Arcangelo Sassolino (1967) è nato e vive a Vicenza. Il lavoro di Sassolino prende vita dalla
compenetrazione tra arte e fisica. Il suo interesse per la meccanica e per la tecnologia apre
a nuove possibilità di configurazione della scultura. Velocità, pressione, gravità,
accelerazione, calore costituiscono le basi della sua ricerca sempre protesa a sondare il
limite ultimo di resistenza. I lavori consistono solitamente in congegni che generano
performances inorganiche. I materiali (spesso di natura industriale) si animano, si
consumano, vivono di contrasti, di forze e di conflitti intrinseci, contemplano il rischio del
collasso quale parte fondamentale dell’esperienza. Attraverso differenti stati della materia,
le opere di Sassolino manifestano uno stato di tensione, sospensione, imprevedibilità,
pericolo e sempre possibile fallimento: aspetti altrettanto ineludibili della condizione
umana.
«Concepisco la scultura come un lavoro sull’instabilità, sulla dissipazione, sui momenti di
rottura e transizione. Mi interessa, soprattutto, catturare l’istante in cui qualcosa sta
diventando altro da quello che è. Penso alla scultura non come ad un presente statico, ma
piuttosto come ad un flusso di tempo, del suo essere incessante, ineluttabile e
imprevedibile mutamento proprio come la vita stessa».
RECENSIONI
La mostra, a cura di Guido Beltramini e Francesca Cappelletti, ideata e promossa dal Comune
di Vicenza con la co organizzazione di Intesa Sanpaolo, è pensata per riflettere sul tempo che
passa, ma anche che torna.

«le tre opere triangolano in un dialogo sul tempo – come ha osservato Beltramini – tra antico
e contemporaneo». Di forte impatto visivo l’opera di Sassolino, posizionata nei pressi
dell’entrata della grande sala dei 500: un disco d’acciaio sul quale è spalmato uno spesso strato
di olio industriale ad alta viscosità, di colore rosso, quasi a richiamare il mantello di San
Girolamo.
In una Basilica oscurata ad arte, il disco ruota perpetuamente e impercettibilmente in
entrambe le direzioni, lasciando cadere quelle che Beltramini ha definito «Gocce che
rappresentano l’essenza della nostra vita». Queste però, contrariamente alla nostra
esistenza, vengono raccolte e giorno dopo giorno (fino alla chiusura dell’esposizione, il 4
febbraio), riposizionate sul disco, dando nuova vita all’opera. Una sorta di ipnosi, quella in
cui viene intrappolato lo sguardo, dalla quale ci si allontana solo per ammirare quello che è
stato definito uno dei quadri più importanti al mondo: il San Girolamo di Caravaggio,
realizzato nel 1606, e per la prima volta a Vicenza. Il dipinto, che raffigura il santo intento a
tradurre la Bibbia dal greco al latino, esprime, come ha sottolineato ancora Beltramini, «La
fragilità umana, il timore del protagonista di essere sconfitto dal tempo e di non riuscire a
finire il proprio compito». Il dipinto dialoga, a pochi centimetri di distanza, con un altro
capolavoro, quello di Van Dyck (di proprietà dei musei civici di Vicenza), che raffigura le
«stagioni» dell’esistenza: l’infanzia, la maturità, la vecchiaia e lascia trasparire la morte.

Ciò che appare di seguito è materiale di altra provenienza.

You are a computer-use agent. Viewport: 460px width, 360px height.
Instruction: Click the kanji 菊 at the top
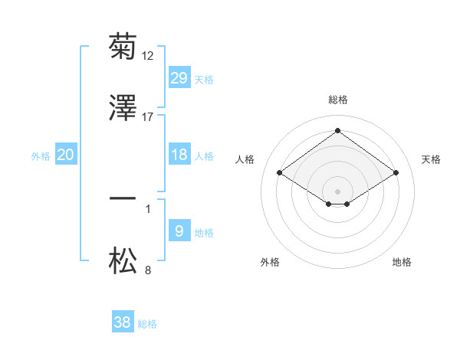click(x=123, y=47)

Il Tempo, protagonista dell’evento espositivo, è stato lo stesso contro il quale hanno
combattuto gli organizzatori: il Comune di Vicenza con la co-organizzazione di Intesa Sanpaolo
(il progetto è curato da Musei Civici Vicenza, Fondazione Teatro Comunale Città di Vicenza
e Cisa, con il supporto di Marsilio Arte).